Scientists Pursue Optical Breakthroughs That Could Boost Bandwidth, Free Space Optics
Two teams of researchers pursuing optical breakthroughs got a boost from the Optica Foundation, which gave each team $100,000 in grants. One team is looking at boosting bandwidth, while the other is looking to improve free space optics.
Optica is an American scientific society for optics and photonics.
Boosting Optical Bandwidth
A team led by Dr. Ying Xue from The Hong Kong University of Science and Technology aims to help networks become capable of processing the immense amount of data being produced globally.
The amount of data growth is so great that silicon-based integrated circuits and systems are becoming bottlenecks. Although some potential solutions have emerged, those solutions have been hampered by fabrication, production and economic constraints.

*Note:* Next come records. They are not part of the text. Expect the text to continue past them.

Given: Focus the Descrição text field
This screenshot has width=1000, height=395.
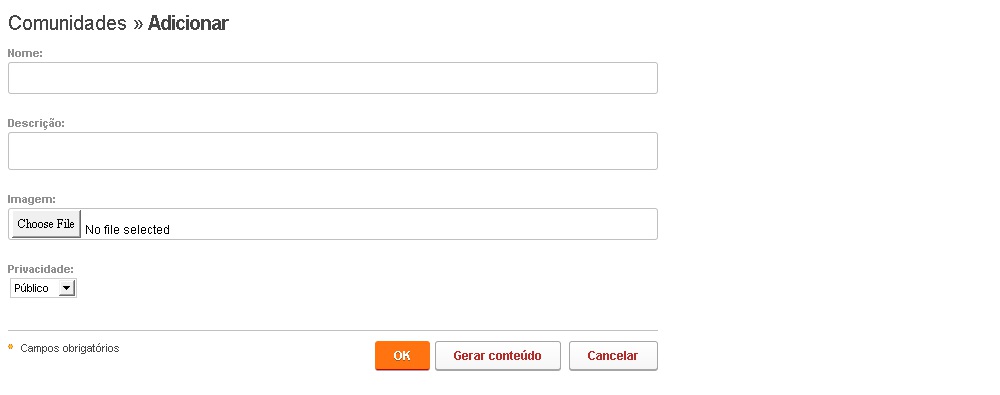Looking at the screenshot, I should (333, 151).
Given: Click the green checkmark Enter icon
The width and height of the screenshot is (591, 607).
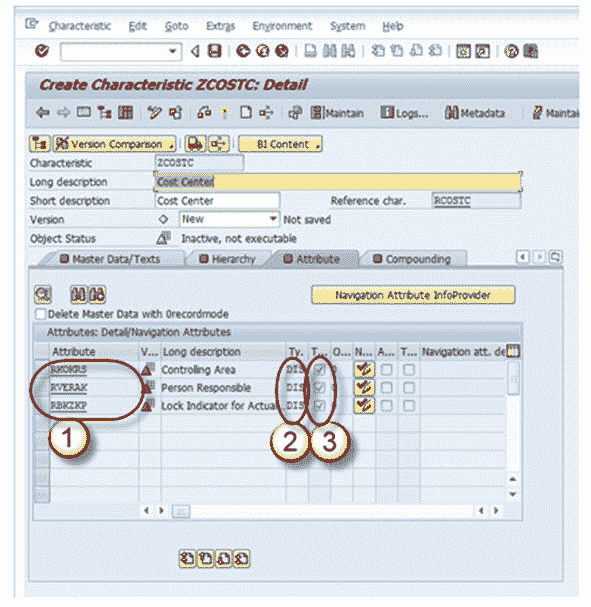Looking at the screenshot, I should coord(42,51).
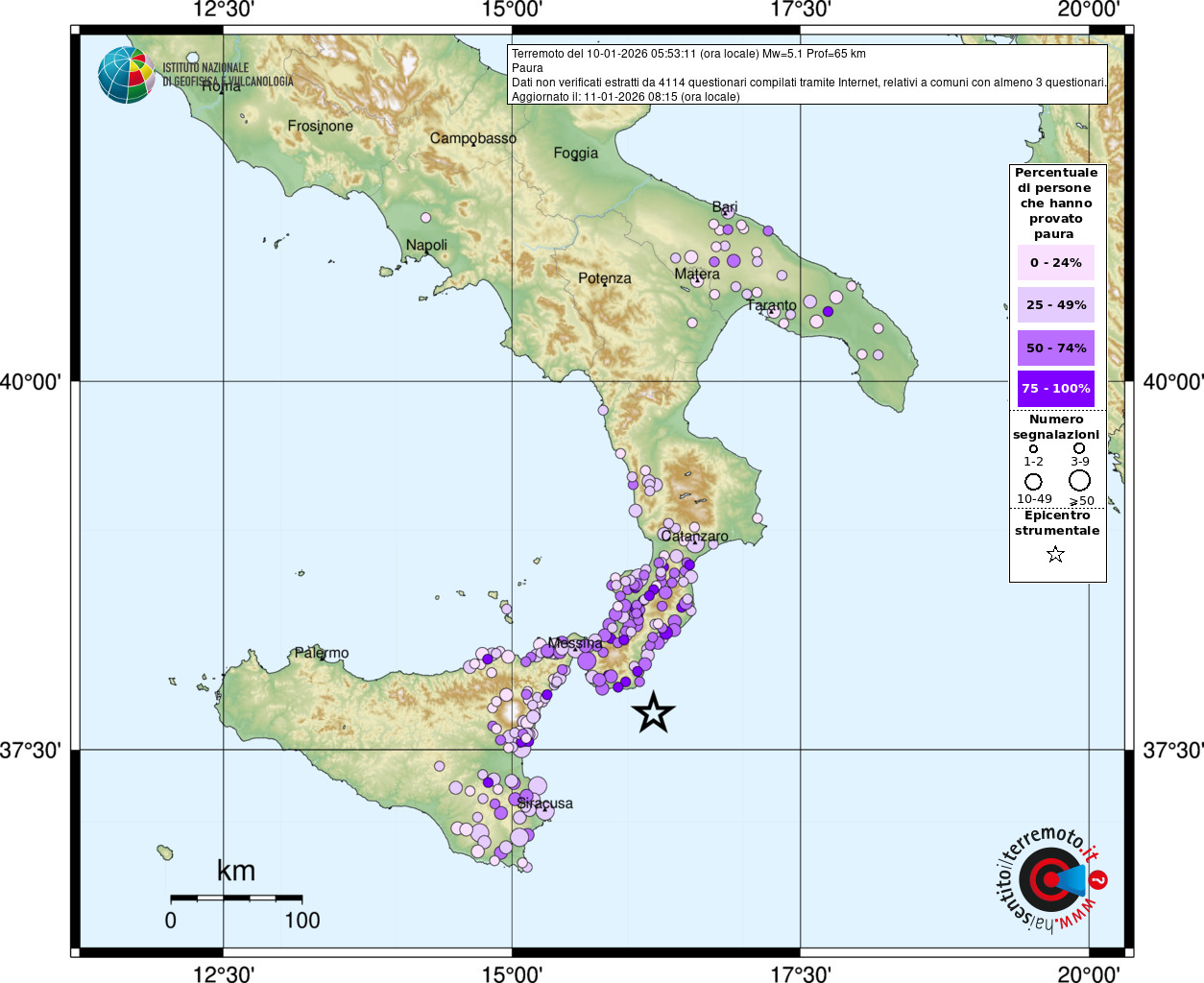Click the 0 - 24% color swatch

click(x=1055, y=263)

Xue and her team were awarded the grant for work on an integration method called lateral aspect ratio trapping (LART). According to a release issued by Optica Foundation, LART enables placement of high-performance lasers precisely where they are needed in a photonic integrated circuit.
Within six months, the researchers expect to conduct experiments to fine-tune and gather information on designs for electrically pumped lasers in silicon photonics.

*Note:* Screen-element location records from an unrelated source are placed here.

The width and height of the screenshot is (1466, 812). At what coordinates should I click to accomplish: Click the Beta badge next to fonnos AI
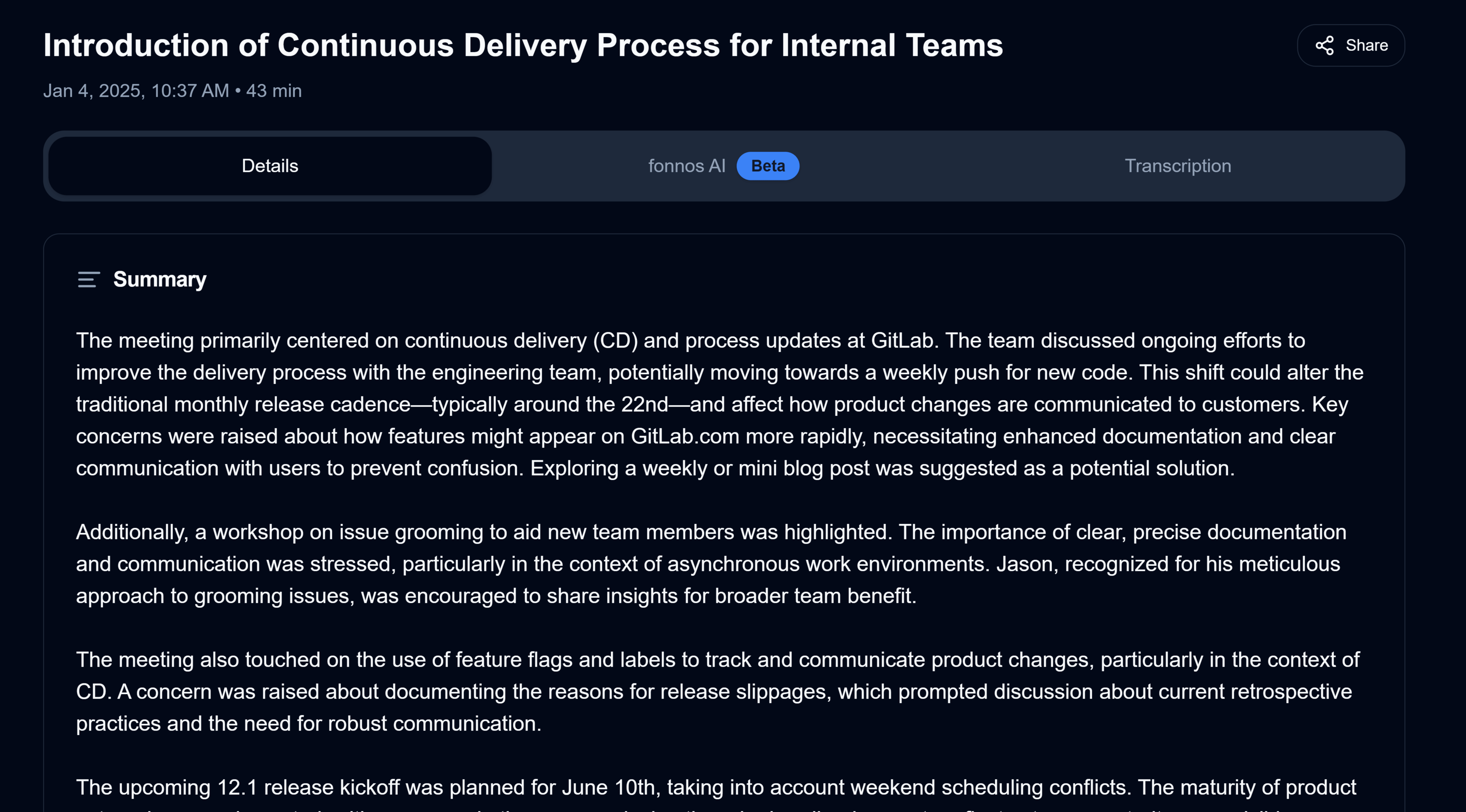pos(768,166)
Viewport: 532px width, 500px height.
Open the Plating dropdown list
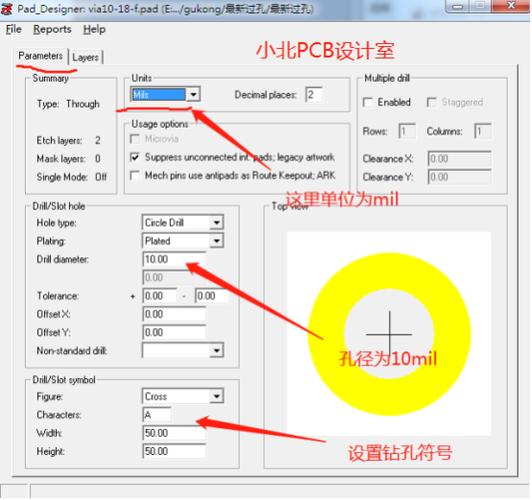pos(216,241)
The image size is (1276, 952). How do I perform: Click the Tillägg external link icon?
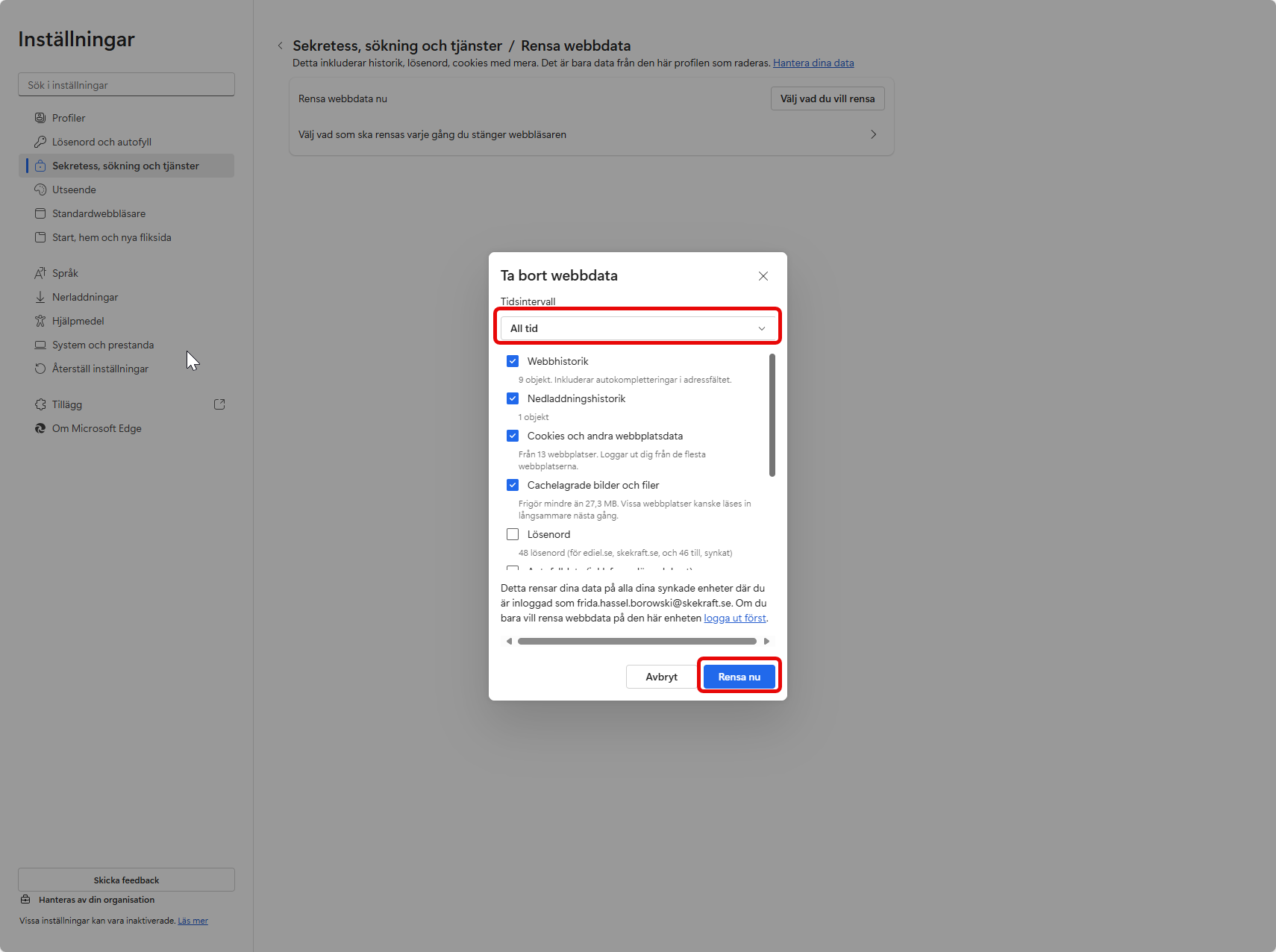click(x=219, y=404)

“This is complex work, but it will address the issues of integrated photonics delivering on the promises of silicon photonics,” Xue said in a prepared statement.

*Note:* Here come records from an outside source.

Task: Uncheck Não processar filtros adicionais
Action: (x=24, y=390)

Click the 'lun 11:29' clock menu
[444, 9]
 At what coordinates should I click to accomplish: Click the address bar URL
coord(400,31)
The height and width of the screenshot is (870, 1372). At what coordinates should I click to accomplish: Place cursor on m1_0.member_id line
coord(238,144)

“We are looking at the complete functionality of a photonic integrated circuit on silicon, enabling large bandwidth, low cost, and the integration of electronics on the same chip. It will open new opportunities in research and industry.”
Free Space Optics
A team led by Dr. Ahmed Dorrah from the Harvard John A. Paulson School of Engineering and Applied Sciences is focused on making terahertz radiation for free space optical communications, which uses light propagating in free space to wirelessly transmit data traffic.
Terahertz radiation offers larger bandwidth than current wireless standards “with minimal external effects,” according to Optica. But using terahertz radiation has been hindered by the shortage of affordable cameras with the correct attributes to detect and read light signals.
By developing efficient schemes for sensing and generating THz beams, Dorrah believes he can leverage them for use in FSO communications and beyond.
The researchers aim to make terahertz communications practical by addressing that limitation. The research is on metasurfaces, which are flat optics structures “designed to control light, to convert any one-dimensional THz power detector array to a full two-dimensional wavefront camera for capturing light signals.”
In essence, the metasurface “performs a set of operations on incoming light and projects the result onto a power detector, enabling the full reading of the THz beam profile with high resolution and over broadband.”